Scotland and England, 1940

 

M
rs. McFarland, a
stout and stoic Presbyterian with gentle manners, opened the front
door to her small cottage the moment the three women turned from
the road onto the stone pathway leading to the cottage. Rising
early to tidy the rooms and prepare a makeshift nursery for Anna,
she had sat reading and knitting by the living room window for
hours, anxiously awaiting her arrival. Childless and a widow of
World War I, Mrs. McFarland’s life consisted mostly of small
farming and the church and gossiping, which was not a sin in her
eyes. It was a Christian way of knowing your neighbor’s hurts and
needs, she would say, even though they might be personal. As a Scot
and Presbyterian, Mrs. McFarland believed that man by nature was a
mess, though she thought of herself as a good woman. Attending
Wednesday prayer meetings and Sunday services and any other time
the church doors were open, Mrs. McFarland tried to make sure she
wouldn’t be forgotten when God’s grace was passed out among the
Presbyterians in Scotland. Besides, the saintly John Knox had
preached twice in the small stone church she attended. What could
be a better reference for getting into heaven than that?

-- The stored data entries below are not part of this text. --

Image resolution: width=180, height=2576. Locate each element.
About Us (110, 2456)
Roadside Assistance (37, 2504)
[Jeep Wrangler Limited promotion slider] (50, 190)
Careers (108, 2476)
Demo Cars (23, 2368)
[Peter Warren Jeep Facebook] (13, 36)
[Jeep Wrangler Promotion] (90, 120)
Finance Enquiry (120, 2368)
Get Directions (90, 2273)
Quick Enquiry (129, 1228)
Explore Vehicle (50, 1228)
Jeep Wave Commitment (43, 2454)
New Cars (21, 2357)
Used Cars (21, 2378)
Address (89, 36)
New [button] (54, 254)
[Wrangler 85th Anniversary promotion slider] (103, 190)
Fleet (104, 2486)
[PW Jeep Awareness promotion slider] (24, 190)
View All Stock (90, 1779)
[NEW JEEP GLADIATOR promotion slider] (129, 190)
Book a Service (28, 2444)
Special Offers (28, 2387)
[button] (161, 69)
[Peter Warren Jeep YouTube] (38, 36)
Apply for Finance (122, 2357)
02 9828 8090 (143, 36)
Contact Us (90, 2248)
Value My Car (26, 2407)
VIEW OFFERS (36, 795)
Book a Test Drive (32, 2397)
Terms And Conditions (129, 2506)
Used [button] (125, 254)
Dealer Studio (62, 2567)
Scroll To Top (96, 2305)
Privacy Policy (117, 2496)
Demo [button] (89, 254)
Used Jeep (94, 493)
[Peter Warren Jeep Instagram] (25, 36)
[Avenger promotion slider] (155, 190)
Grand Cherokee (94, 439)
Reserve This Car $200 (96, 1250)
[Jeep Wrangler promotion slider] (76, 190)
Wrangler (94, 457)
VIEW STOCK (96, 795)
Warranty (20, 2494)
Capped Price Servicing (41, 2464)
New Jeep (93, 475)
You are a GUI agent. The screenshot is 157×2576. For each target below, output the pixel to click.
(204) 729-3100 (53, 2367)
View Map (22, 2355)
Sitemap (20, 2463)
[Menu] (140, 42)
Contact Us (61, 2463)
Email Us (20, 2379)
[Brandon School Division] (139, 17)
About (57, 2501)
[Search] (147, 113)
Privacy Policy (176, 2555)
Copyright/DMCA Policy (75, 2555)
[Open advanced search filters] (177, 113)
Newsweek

When the call went forth from the
government for Scottish homes to house children from cities in
southern England targeted by Germany’s deadly bombers, Mrs.
McFarland’s doors swung open wide and never shut until the war
ended. But Anna would be her only child, and from the moment she
lifted Anna from Julia’s arms she loved her. Watching from her
front window, she saw Eva and a Red Cross worker, followed by Julia
carrying Anna, come into view as they topped the long, winding road
up from the small village below. At Julia’s insistence, all three
stopped to inhale the beauty of the surrounding green hills and
glens below sprinkled with grazing sheep and tiny brooks that
looked like moving ribbons of silk. “Mt. Sinai couldn’t be any
closer to God than this,” Julia whispered to Eva as they moved on
to Mrs. McFarland’s cottage.

Neither Julia nor Eva could speak much
English then, but words weren’t needed when Mrs. McFarland reached
out with her strong arms to embrace Julia. Seconds would pass
before either one would release the other. Later, riding back on
the train to London, Julia would recall the strangeness of Mrs.
McFarland’s embrace, telling Eva it was as she imagined God’s would
be, should He have real arms to hold her. Placing Anna in Mrs.
McFarland’s arms became a gift then, a moment wrapped in a burst of
joy she couldn’t explain. Eva only smiled and nodded and felt good
too because Julia did, but she knew the pain of separation would
not be far behind.

Later in the evening, back in London,
Julia began to cry the minute she opened the door to her apartment
and saw Anna’s empty crib.


What have I done, Eva?
God will never forgive me.”


For what?”


The sin of bringing Anna
into this world out of wedlock and then giving her
away.”


You’re talking crazy
now.”


No, no, it’s as if Anna
was a sacrifice to God that shouldn’t have been made. I’m not sure
He will trust me anymore.”


It will pass,” Eva said,
deciding to humor Julia.


God hasn’t always been
gentle with Jewish people. You know that, Eva,” Julia said, sobbing
quietly.


Yes, but she’ll be living
with a Protestant, that should soften Him up some. Just think, a
Presbyterian and a Jew under the same roof.”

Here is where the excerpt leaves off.